(Beginning of Data under study)
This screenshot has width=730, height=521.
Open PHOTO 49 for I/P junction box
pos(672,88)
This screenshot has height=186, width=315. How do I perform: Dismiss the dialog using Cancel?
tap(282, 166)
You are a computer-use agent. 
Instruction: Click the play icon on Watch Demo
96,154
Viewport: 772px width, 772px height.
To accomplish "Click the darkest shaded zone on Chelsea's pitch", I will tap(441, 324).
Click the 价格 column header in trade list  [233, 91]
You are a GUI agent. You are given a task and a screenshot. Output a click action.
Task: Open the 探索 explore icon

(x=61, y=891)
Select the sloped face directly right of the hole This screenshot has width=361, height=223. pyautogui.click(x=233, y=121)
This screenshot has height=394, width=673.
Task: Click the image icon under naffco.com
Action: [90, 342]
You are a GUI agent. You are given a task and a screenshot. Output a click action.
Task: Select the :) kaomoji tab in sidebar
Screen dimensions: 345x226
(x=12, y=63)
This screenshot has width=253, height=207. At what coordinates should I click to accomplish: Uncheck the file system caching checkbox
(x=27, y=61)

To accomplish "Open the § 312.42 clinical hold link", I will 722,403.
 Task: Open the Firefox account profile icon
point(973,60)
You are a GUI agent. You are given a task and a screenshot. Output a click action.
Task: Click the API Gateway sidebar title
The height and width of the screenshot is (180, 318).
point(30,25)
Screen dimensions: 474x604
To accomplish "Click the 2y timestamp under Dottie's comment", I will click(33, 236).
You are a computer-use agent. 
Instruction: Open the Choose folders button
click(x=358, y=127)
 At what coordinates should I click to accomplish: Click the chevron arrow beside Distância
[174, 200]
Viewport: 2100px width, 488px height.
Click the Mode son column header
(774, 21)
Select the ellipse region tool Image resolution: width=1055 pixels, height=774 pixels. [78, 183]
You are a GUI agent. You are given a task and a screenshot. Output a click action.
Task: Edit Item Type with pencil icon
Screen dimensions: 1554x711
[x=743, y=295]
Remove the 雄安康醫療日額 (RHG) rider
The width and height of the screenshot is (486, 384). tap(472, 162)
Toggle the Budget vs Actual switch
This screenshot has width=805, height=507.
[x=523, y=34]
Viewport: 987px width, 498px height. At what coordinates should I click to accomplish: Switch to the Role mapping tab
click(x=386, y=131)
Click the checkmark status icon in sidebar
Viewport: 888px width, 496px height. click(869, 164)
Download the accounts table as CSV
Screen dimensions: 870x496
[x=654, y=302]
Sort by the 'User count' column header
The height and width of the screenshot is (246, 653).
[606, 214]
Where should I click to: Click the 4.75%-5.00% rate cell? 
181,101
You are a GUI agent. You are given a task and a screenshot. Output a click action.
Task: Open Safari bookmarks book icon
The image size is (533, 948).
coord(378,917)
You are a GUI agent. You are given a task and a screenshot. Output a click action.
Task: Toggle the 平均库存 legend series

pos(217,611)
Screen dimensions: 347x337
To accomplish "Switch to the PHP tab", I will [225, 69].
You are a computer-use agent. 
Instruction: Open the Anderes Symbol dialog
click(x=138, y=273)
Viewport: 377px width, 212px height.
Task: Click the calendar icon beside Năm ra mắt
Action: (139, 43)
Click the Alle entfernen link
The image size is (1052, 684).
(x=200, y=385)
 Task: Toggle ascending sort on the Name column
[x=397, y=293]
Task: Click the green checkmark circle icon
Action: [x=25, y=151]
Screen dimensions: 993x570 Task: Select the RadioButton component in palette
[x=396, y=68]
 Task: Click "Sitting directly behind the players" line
(End of Data under study)
* Required action: Would you set down the full listing exactly as it reads?

* Solution:
This screenshot has width=730, height=521.
Open PHOTO 49 for I/P junction box
pos(672,88)
This screenshot has height=186, width=315. How do I perform: Dismiss the dialog using Cancel?
tap(282, 166)
You are a computer-use agent. 
Instruction: Click the play icon on Watch Demo
96,154
Viewport: 772px width, 772px height.
To accomplish "Click the darkest shaded zone on Chelsea's pitch", I will tap(441, 324).
Click the 价格 column header in trade list  [233, 91]
You are a GUI agent. You are given a task and a screenshot. Output a click action.
Task: Open the 探索 explore icon

(x=61, y=891)
Select the sloped face directly right of the hole This screenshot has width=361, height=223. pyautogui.click(x=233, y=121)
This screenshot has height=394, width=673.
Task: Click the image icon under naffco.com
Action: [90, 342]
You are a GUI agent. You are given a task and a screenshot. Output a click action.
Task: Select the :) kaomoji tab in sidebar
Screen dimensions: 345x226
(x=12, y=63)
This screenshot has width=253, height=207. At what coordinates should I click to accomplish: Uncheck the file system caching checkbox
(x=27, y=61)

To accomplish "Open the § 312.42 clinical hold link", I will 722,403.
 Task: Open the Firefox account profile icon
point(973,60)
You are a GUI agent. You are given a task and a screenshot. Output a click action.
Task: Click the API Gateway sidebar title
The height and width of the screenshot is (180, 318).
point(30,25)
Screen dimensions: 474x604
To accomplish "Click the 2y timestamp under Dottie's comment", I will click(33, 236).
You are a computer-use agent. 
Instruction: Open the Choose folders button
click(x=358, y=127)
 At what coordinates should I click to accomplish: Click the chevron arrow beside Distância
[174, 200]
Viewport: 2100px width, 488px height.
Click the Mode son column header
(774, 21)
Select the ellipse region tool Image resolution: width=1055 pixels, height=774 pixels. [78, 183]
You are a GUI agent. You are given a task and a screenshot. Output a click action.
Task: Edit Item Type with pencil icon
Screen dimensions: 1554x711
[x=743, y=295]
Remove the 雄安康醫療日額 (RHG) rider
The width and height of the screenshot is (486, 384). tap(472, 162)
Toggle the Budget vs Actual switch
This screenshot has width=805, height=507.
[x=523, y=34]
Viewport: 987px width, 498px height. At what coordinates should I click to accomplish: Switch to the Role mapping tab
click(x=386, y=131)
Click the checkmark status icon in sidebar
Viewport: 888px width, 496px height. click(869, 164)
Download the accounts table as CSV
Screen dimensions: 870x496
[x=654, y=302]
Sort by the 'User count' column header
The height and width of the screenshot is (246, 653).
[606, 214]
Where should I click to: Click the 4.75%-5.00% rate cell? 
181,101
You are a GUI agent. You are given a task and a screenshot. Output a click action.
Task: Open Safari bookmarks book icon
The image size is (533, 948).
coord(378,917)
You are a GUI agent. You are given a task and a screenshot. Output a click action.
Task: Toggle the 平均库存 legend series

pos(217,611)
Screen dimensions: 347x337
To accomplish "Switch to the PHP tab", I will [225, 69].
You are a computer-use agent. 
Instruction: Open the Anderes Symbol dialog
click(x=138, y=273)
Viewport: 377px width, 212px height.
Task: Click the calendar icon beside Năm ra mắt
Action: (139, 43)
Click the Alle entfernen link
The image size is (1052, 684).
(x=200, y=385)
 Task: Toggle ascending sort on the Name column
[x=397, y=293]
Task: Click the green checkmark circle icon
Action: [x=25, y=151]
Screen dimensions: 993x570 Task: Select the RadioButton component in palette
[x=396, y=68]
 Task: Click "Sitting directly behind the players" line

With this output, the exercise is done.